Por lo tanto, la evidente relación entre las enfermedades inflamatorias crónicas previas (factores de riesgo) y una mayor vulnerabilidad a los efectos del coronavirus, evidencia también que el objetivo preventivo fundamental (incluso terapéutico, considerado como prevención terciaria), debería ser mejorar los hábitos de salud para evitar la situación proinflamatoria de las enfermedades del bienestar, mejorando así la situación inmunitaria previa del organismo y su respuesta a la infección, modulándola, y facilitando que el sistema inmunitario pueda realizar positiva y eficazmente la función defensiva para la que fue creada, y no para volverse en nuestra propia contra con procesos inflamatorios descontrolados.

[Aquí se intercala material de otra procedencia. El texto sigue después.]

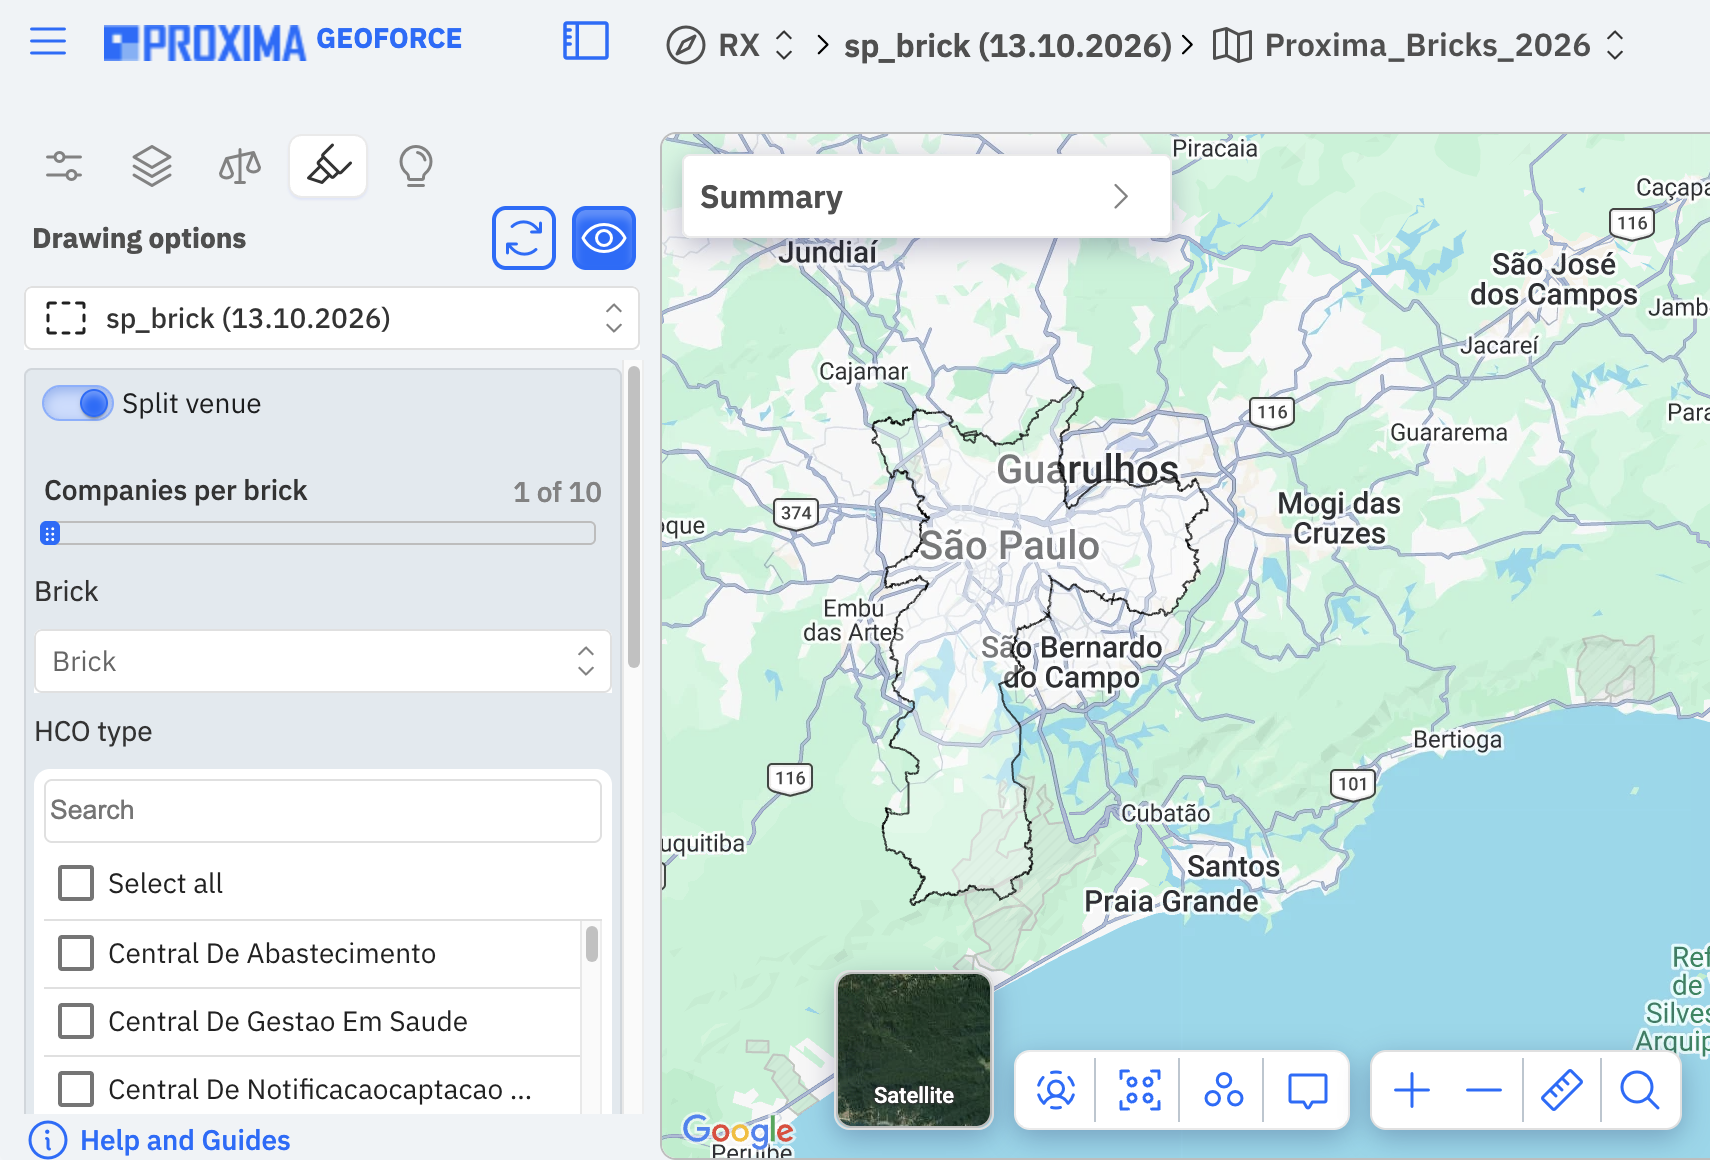The height and width of the screenshot is (1160, 1710).
Task: Click the Companies per brick slider handle
Action: [x=50, y=533]
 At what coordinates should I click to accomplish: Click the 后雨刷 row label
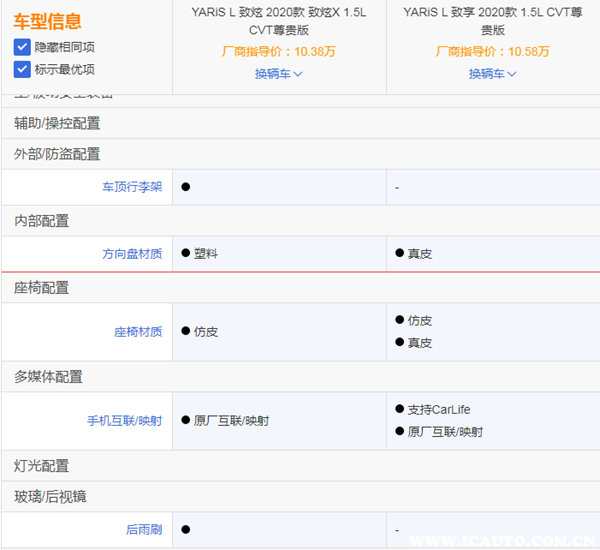click(x=144, y=529)
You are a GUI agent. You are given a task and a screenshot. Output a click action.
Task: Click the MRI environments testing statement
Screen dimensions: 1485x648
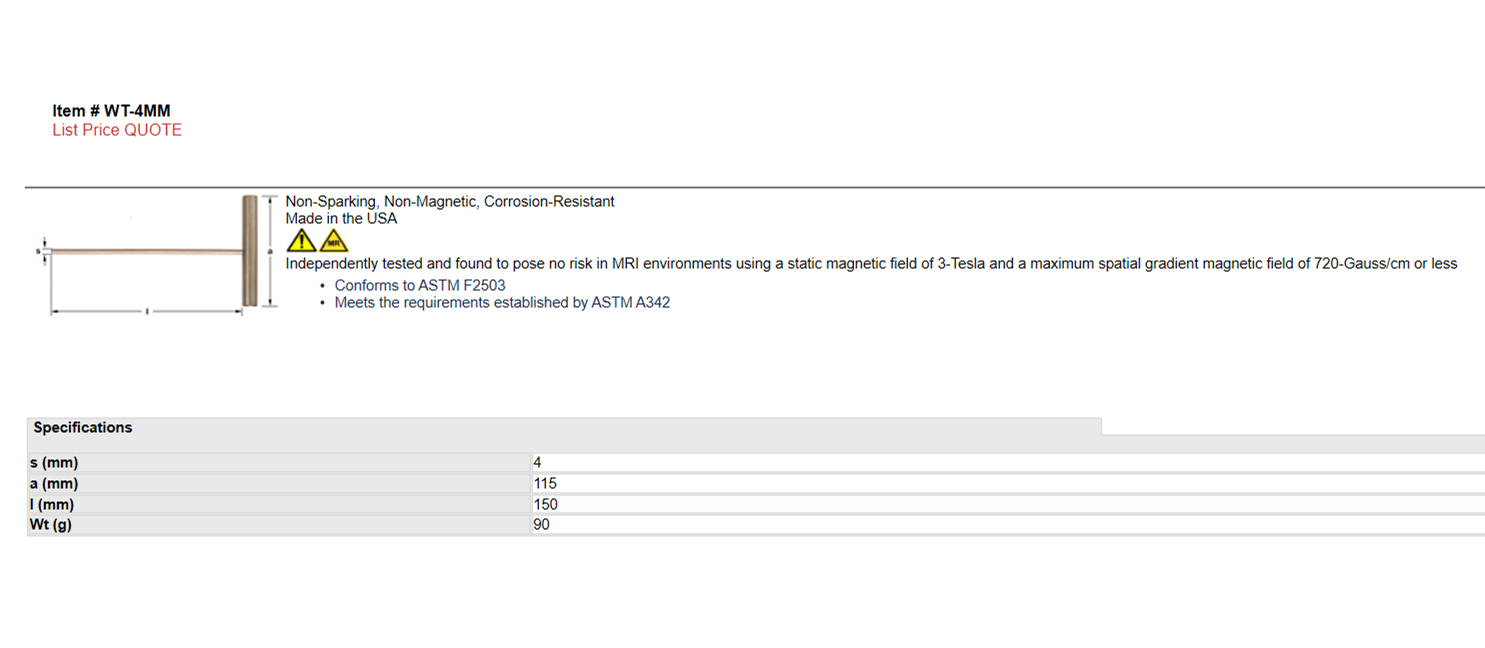[871, 264]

En el artículo que escribí a principios de la pandemia, titulado Consejos naturales en tiempos de pandemia, ya explicaba qué hábitos de salud había que mejorar y cómo hacerlo, así como la conveniencia de tomar algunos suplementos que ayudaran a reforzar el sistema inmunitario. Sin embargo, hoy voy a terminar incidiendo más concretamente en la importancia de los estados proinflamatorios y las citoquinas. Y resulta que estos dos conceptos están muy relacionados con dos viejos amigos nuestros: el omega-3 y el omega-6.

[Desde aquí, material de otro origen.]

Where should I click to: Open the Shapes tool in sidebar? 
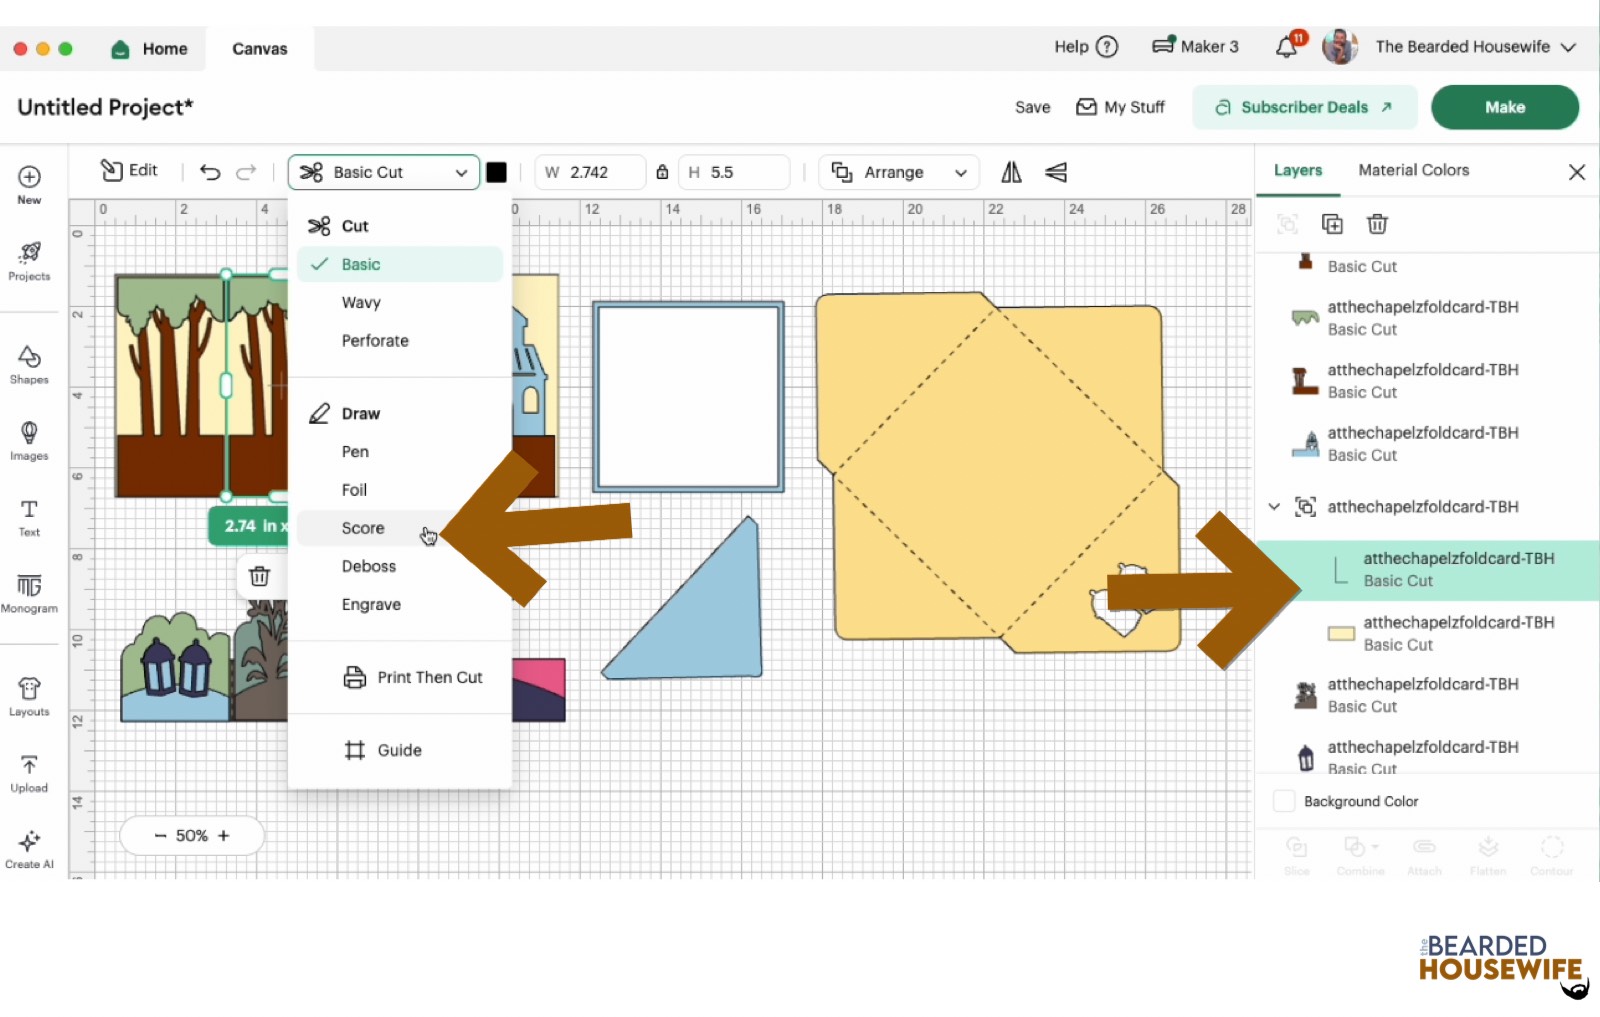point(29,364)
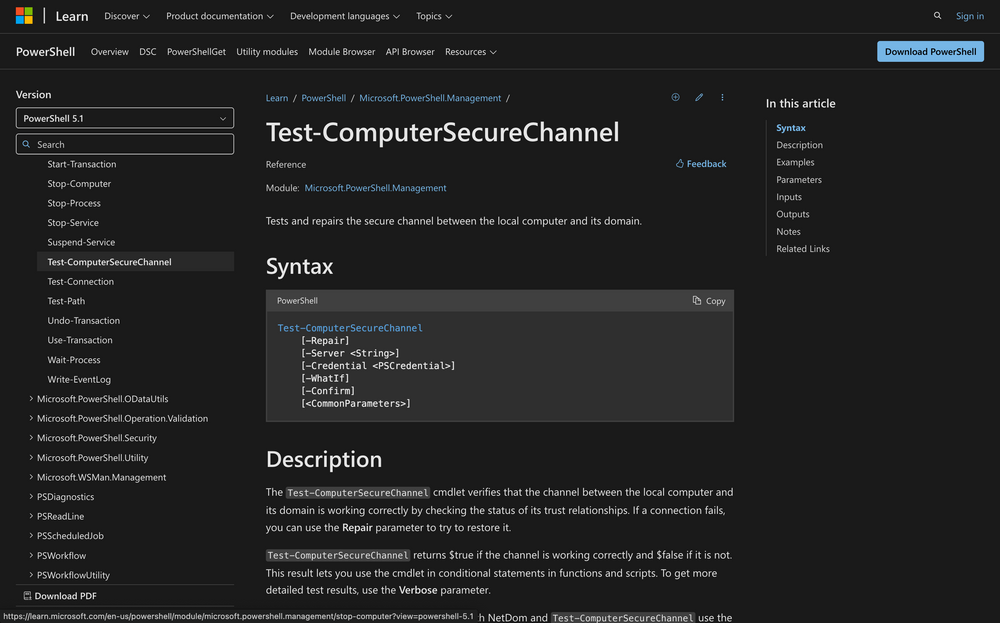1000x623 pixels.
Task: Copy the Syntax code block
Action: point(708,300)
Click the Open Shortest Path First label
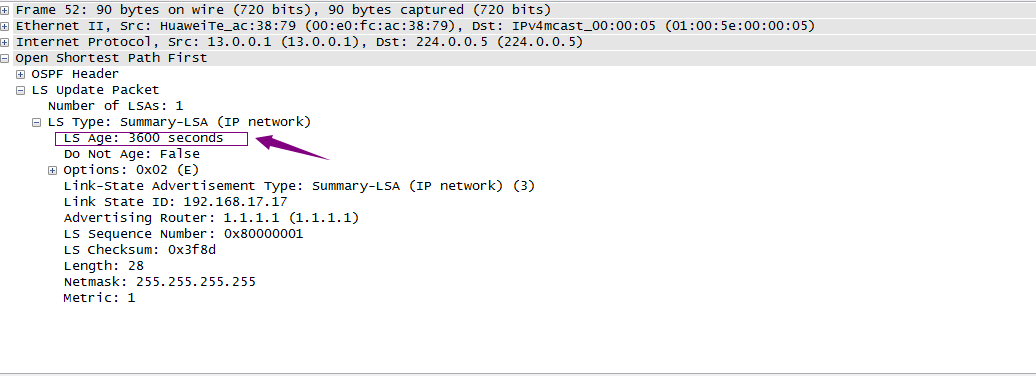 click(x=111, y=58)
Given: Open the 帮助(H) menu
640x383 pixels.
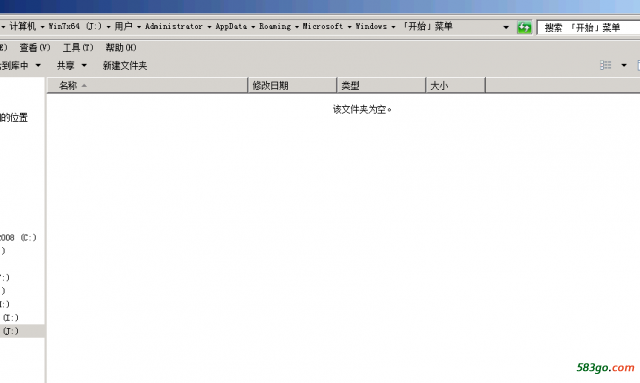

Como explico en mi libro El quinto cerebro: El modelo de alimentación occidental es, por lo general, abundante en ácidos grasos omega-6, al tiempo que suele ser pobre en ácidos grasos omega-3, provocando un desequilibrio entre omega-6 y omega-3 a favor del primero. Eso origina una mayor presencia de citoquinas inflamatorias y, como consecuencia, una situación proinflamatoria que, si tiene una alta desproporción y se mantiene durante largo tiempo, va deteriorando silenciosamente la salud, promoviendo patologías de carácter inflamatorio y autoinmune, como las cardiovasculares, inflamaciones de colon, de hígado, de las articulaciones, fibromialgia, alergias, psoriasis, diabetes o cáncer (enfermedades del bienestar). Esta relación entre las citoquinas y los ácidos grados omega-3 y omega-6, están comprobadas por cientos de investigaciones científicas que han estudiado su importancia y comportamiento en dichas patologías.
Por consiguiente, cuando la persona mantiene unos hábitos de salud antinaturales y, además, le sobra omega-6 (con efectos inflamatorios) al tiempo que le falta omega-3 (con efectos antiinflamatorios), su sistema inmune estará en situación proinflamatoria y tenderá a reaccionar mediante procesos inflamatorios que, a su vez, facilitarán el desarrollo de trastornos y enfermedades que se convertirán en factores de riesgo. Si esa persona se infecta con el coronavirus, tendrá mayores posibilidades de sufrir una tormenta de citoquinas. Así que, si habéis oído a alguien que recomendaba tomar omega-3 para mejorar el sistema inmunitario, ahora ya sabéis por qué. Pero no olvidéis mejorar vuestros hábitos de salud. Es una gran y fundamental prevención para todos, tengáis la edad que tengáis. Nunca es tarde para cuidarse.